[RECORD SET — start]

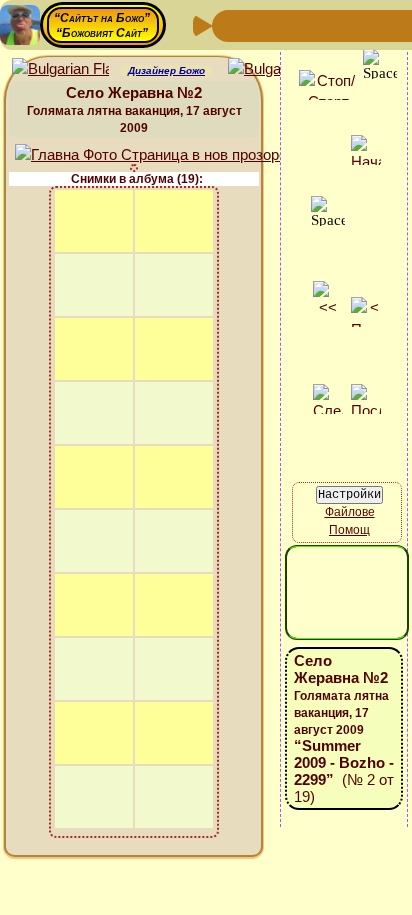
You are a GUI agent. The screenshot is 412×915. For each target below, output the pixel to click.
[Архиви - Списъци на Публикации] (294, 24)
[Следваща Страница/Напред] (262, 24)
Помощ (349, 530)
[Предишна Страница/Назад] (230, 24)
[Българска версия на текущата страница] (276, 69)
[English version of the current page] (60, 69)
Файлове (350, 512)
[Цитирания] (326, 24)
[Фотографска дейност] (390, 24)
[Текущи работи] (358, 24)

[RECORD SET — finish]

DESCRIPTION OF THE TASK: After finding the line that contains "Помощ (349, 530)" in the records above, copy that line and each one after it exactly, through the final line.

ANSWER SPACE:
Помощ (349, 530)
[Предишна Страница/Назад] (230, 24)
[Българска версия на текущата страница] (276, 69)
[English version of the current page] (60, 69)
Файлове (350, 512)
[Цитирания] (326, 24)
[Фотографска дейност] (390, 24)
[Текущи работи] (358, 24)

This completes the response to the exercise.